James Madison Papers

To James Madison from Thomas Jefferson, 31 March 1793

From Thomas Jefferson

Philada. Mar. 31. 1793.

Th: J. to J. Madison.

Nothing remarkeable this week. What was mentioned in my last respecting Bache’s paper was on misinformation, there having been no proposition there. Yours of the 24th. from Alexandria is received. I inclose you the rough draught of a letter I wrote on a particular subject on which the person to whom it is addressed desired me to make a statement according to my view of it.1 He told me his object was perhaps to shew it to some friends whom he wished to satisfy as to the original destination of the 3. mill. of florins, and that he meant to revive this subject. I presume however he will not find my letter to answer his purpose. The President set out on the 24th. I have got off about one half my superfluous furniture already and shall get off the other half within two or three days to be shipped to Virginia: & shall in the course of the week get on the banks of the Schuylkill.2 Ham. has given up his house in Market Street & taken a large one in Arch. Street near 6th.

RC and enclosure (DLC); FC, FC of enclosure, Tr, and Tr of enclosure (DLC: Jefferson Papers). The two-page enclosure includes interlineations and marginalia not in the FC of enclosure.

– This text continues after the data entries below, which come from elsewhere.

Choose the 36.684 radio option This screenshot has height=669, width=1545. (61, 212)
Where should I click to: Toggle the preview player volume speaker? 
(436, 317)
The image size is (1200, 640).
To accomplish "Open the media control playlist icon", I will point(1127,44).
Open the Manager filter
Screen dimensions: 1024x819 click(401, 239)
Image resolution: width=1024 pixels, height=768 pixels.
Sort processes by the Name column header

1Jefferson enclosed a draft of his letter to Hamilton of 27 Mar. 1793 (DLC: Hamilton Papers). Printed in Syrett and Cooke, Papers of Hamilton description begins Harold C. Syrett and Jacob E. Cooke, eds., The Papers of Alexander Hamilton (26 vols.; New York, 1961–79). description ends , 14:255–56, the letter explained “the view I had of the destination of the loan of three millions of florins obtained by our bankers in Amsterdam previous to the acts of the 4th. & 12th. of Aug. 1790. when it was proposed to adopt it under those acts.” The administration of that loan was the subject of Giles’s third resolution of 27 Feb. 1793, censuring Hamilton’s official conduct (Annals of Congress description begins Debates and Proceedings in the Congress of the United States … (42 vols.; Washington, 1834–56). description ends , 2d Cong., 2d sess., 900).

2Jefferson was planning to resign as secretary of state and rented for the summer a house near Gray’s Ferry from Moses Cox (Malone, Jefferson and His Time, 3:57–58).